In the stock market, there seems nothing more romantic than someone ‘calling’ a market top. At some point we’ve all likely succumbed to making our own ‘call’, eventually wising up and yielding to the grizzled veteran approach of insisting that market tops are indeed a process and not a particular point. This post is not a ‘call’, but if I were to go looking for the process, the following 6 items would show up on my scavenger hunt.
An explosion in outlandishly bullish price targets. This can involve both market indices and individual stocks. When PaineWebber slapped a $1000 price target on Qualcomm (QCOM) on December 29, 1999, it didn’t mark an absolute market top but it most likely became part of the process. Then, consider the timing of Businessweek covering Harry Dent’s Dow 40,000 ‘call’ on March 27, 2000. Note: my idea of outlandish targets does not include an obsession over psychologically important round numbers (i.e. Dow 17,000) or stocks reaching multiples of $100, which may be more empathic of longer bullish trends – it’s the head scratching analyst or strategist price targets screaming to you that animal spirits have completely run amok.
Narrowness in the market leaders. If you remember the days of the Nifty Fifty you’re likely collecting Social Security now, but the transfixion in the early 1970’s over a small number of stocks gave way to a grueling decade-long bear market. Our most recent peaks in 2000 and 2008 gradually became more and more concentrated in fewer and fewer outperformers prompting numerous explanations of market performance by stripping out the top 10 or 20 performers (or even fewer). It’s time for some serious evaluation when a substantially smaller number of stocks do the heavy lifting. And this fits well with the market tops process.
Consensus/feeling that there really even isn’t a possibility of a market decline. This one gets more difficult to gauge. Who’s calling for the S&P 500 to drop 20% or more? (minus the usual suspects). Does the thought of a 5% selloff seem blasphemous as some type of force-field seems to have its grip on the markets suspending normal cycles? At its extreme, this one tends to evolve into the market axiom that the move which will punish the most participants is eventually the path taken.
Higher levels of investor dissatisfaction and increased anxiety. Yes, both seem a bit counter-intuitive. When you see large pockets of investors lamenting the fact that markets have only advanced 8% over the past 5 months and have regrettably stalled, their restlessness during periods of outperformance should start to send smoke signals that a market top may be in sight. On the flip side, 1-2% declines that are increasingly met with sheer horror and angst are another sign to me that the trend may be nearer an end than advancing further.
_____
■ Task goal ■
Reproduce the post on market tops word for word, from "Consensus/feeling that there" up to and including "the path taken.". The listing that follows is separate material and is unrelated to the post on market tops.

■ Dataset section ■
_____
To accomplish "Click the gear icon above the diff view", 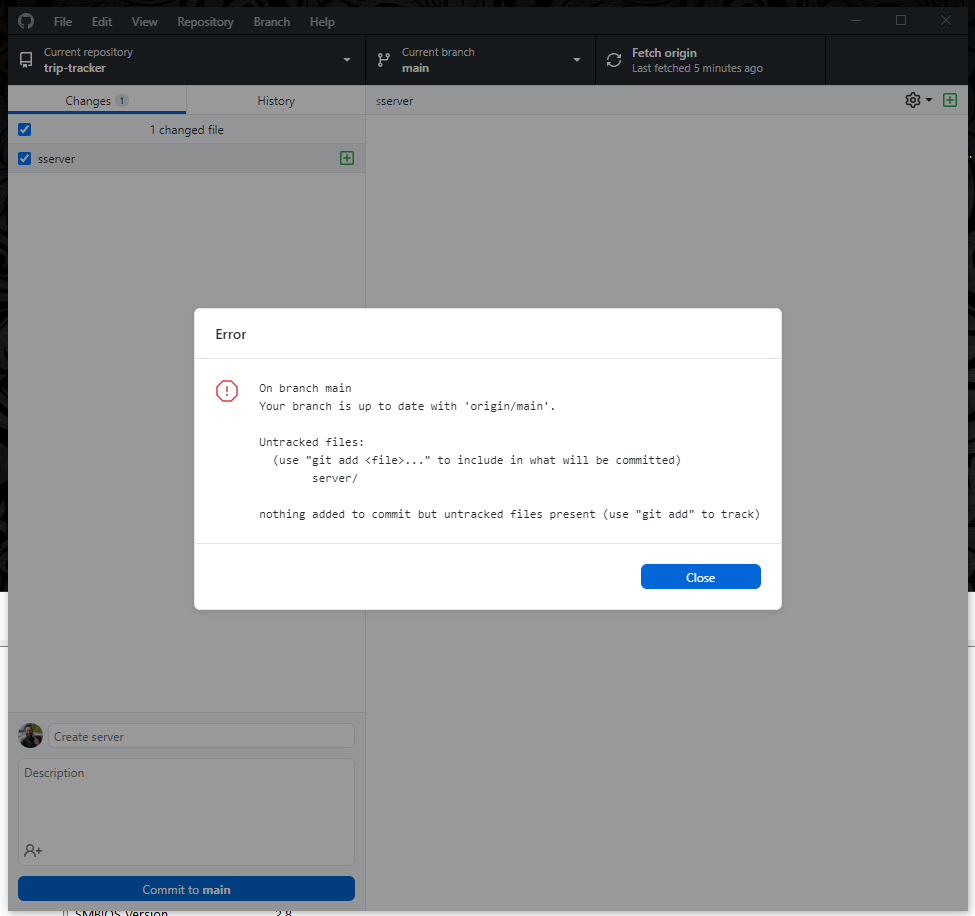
_____
■ Solution to this task ■
Consensus/feeling that there really even isn’t a possibility of a market decline. This one gets more difficult to gauge. Who’s calling for the S&P 500 to drop 20% or more? (minus the usual suspects). Does the thought of a 5% selloff seem blasphemous as some type of force-field seems to have its grip on the markets suspending normal cycles? At its extreme, this one tends to evolve into the market axiom that the move which will punish the most participants is eventually the path taken.